Die Büyük Birlik Partisi, BBP, (deutsch: Partei der Großen Einheit) ist eine nationalistische und islamistische politische Partei in der Türkei. Ihr Vorsitzender Muhsin Yazıcıoğlu starb im März 2009 bei einem Hubschrauberabsturz.

Inhaltsverzeichnis

Entstehung

Die BBP entstand, als der radikale Flügel der "Partei der Nationalistischen Arbeit" - so hieß die Partei der Nationalistischen Bewegung zwischenzeitlich - um den Abgeordneten Muhsin Yazıcıoğlu sich am 7. Juli 1992 von der Partei lossagte und schließlich auf dem "historischen Entscheidungsparteitag" die Gründung einer neuen Partei ankündigte. Am 29. Januar 1993 wurde die "Partei der Großen Einheit" offiziell gegründet. Sie betrachtet sich laut eigener Website als wahre Erbin der nationalistischen MHP und fühlt sich als Teil der türkischen „Idealisten“-Bewegung, aus deren Reihen der Vorsitzende Yazıcıoğlu hervorging.

Wahlergebnisse

  • Die BBP erzielte bei den Gemeinderatswahlen 1994 landesweit 0,43 Prozent der Stimmen und stellte insgesamt elf Bürgermeister in der gesamten Türkei. Lokale Hochburgen der BBP bei den Provinzratswahlen im gleichen Jahr waren die Provinzen Sivas (18 %) und Kahramanmaraş. Harald Schüler [1] führt dies darauf zurück, dass Sivas die Heimatprovinz des Vorsitzenden Yazıcıoğlu ist und dass die Partei den politisch-religiösen Gegensatz zwischen Aleviten und Sunniten erfolgreich instrumentalisiert. Landesweit errang sie einen Stimmenanteil von 1,26 Prozent.
  • Durch ein Wahlbündnis mit der ANAP konnten bei den vorgezogenen Neuwahlen 1995 sieben Abgeordnete der BBP für die ANAP in die Große Nationalversammlung der Türkei einziehen. Ein Jahr später scheiterte das Wahlbündnis und die Abgeordneten kehrten der ANAP den Rücken.
  • Bei den Parlamentswahlen 2002 lag der Stimmenanteil der BBP bei 1,02 Prozent.
  • 2006 stellte die BBP elf Bürgermeister, drei davon in der Provinz Trabzon, zwei in der Provinz Sivas.
  • Bei den Parlamentswahlen 2007 kandidierte Muhsin Yazıcıoğlu als Unabhängiger und wurde direkt ins Parlament gewählt.

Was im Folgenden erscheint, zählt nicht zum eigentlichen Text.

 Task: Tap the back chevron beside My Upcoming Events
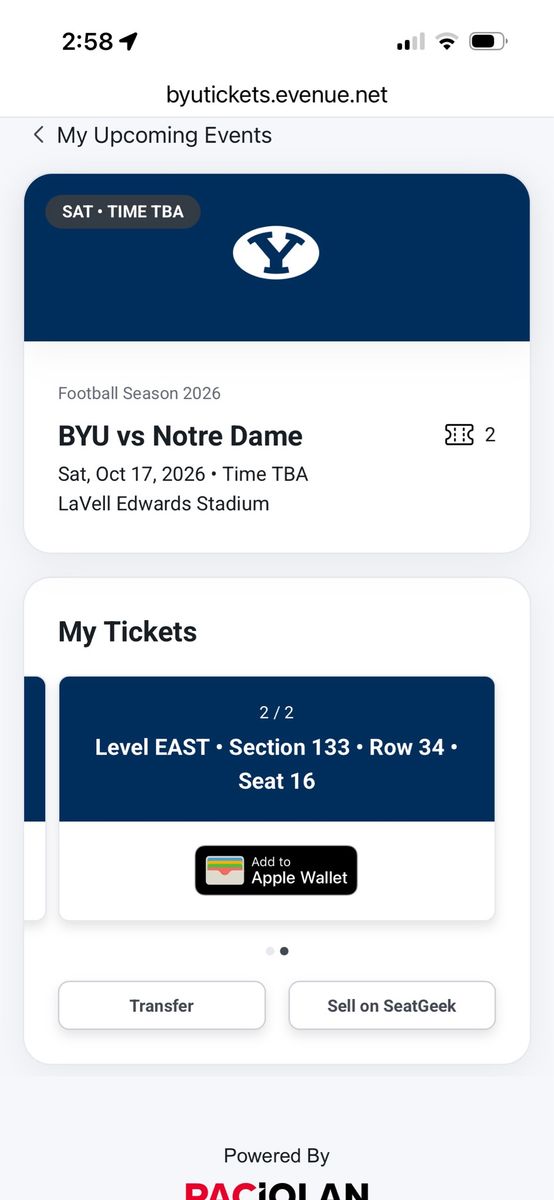click(38, 135)
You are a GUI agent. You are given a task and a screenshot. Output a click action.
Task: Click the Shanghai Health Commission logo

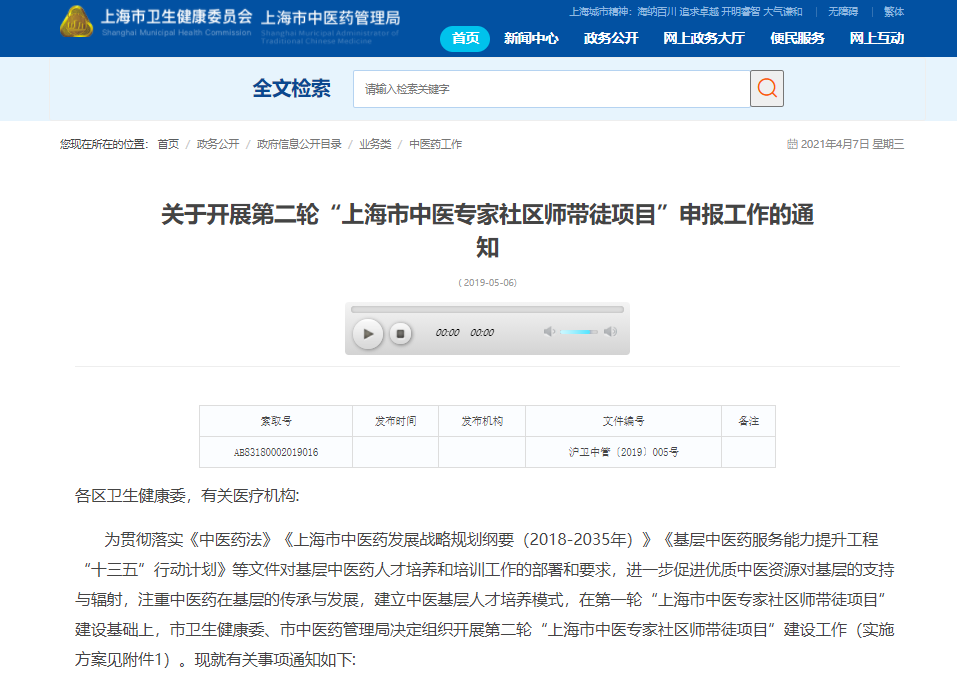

Parteiprogramm und Satzung

Der Islam

Die Partei versteht den Islam als die Religion, die den Menschen Wohlstand, Frieden und Gerechtigkeit bringe. Er bedeute Ehre und Glück. Gleichzeit sei der Islam eine heilige Quelle der Kraft. Der Islam habe den Menschen die grundlegende Verfassung (düstur) gebracht und zeige die Richtung auf.[2]

Die BBP betonte in ihrem Programm aus dem Jahre 1993 den Islam als das Hauptelement ihrer türkisch-islamischen Identität. Harald Schüler [3] gibt die Passage folgendermaßen wieder:

"Quelle und Fundament unseres Politikverständnisses sind unser Glaube und unsere kulturellen Werte, die unsere Nation über Jahrhunderte aufrecht erhalten haben und gewährleisteten, dass wir in der Geschichte einen ehrenvollen Platz einnehmen. Unser Glaube, der das bestimmende Element unserer muslimisch-türkischen Identität ist, gibt uns jene unverzichtbaren Prinzipien an die Hand, die gewährleisten, dass unsere Nation heute und Zukunft jenen Platz einnehmen wird, der ihr zusteht."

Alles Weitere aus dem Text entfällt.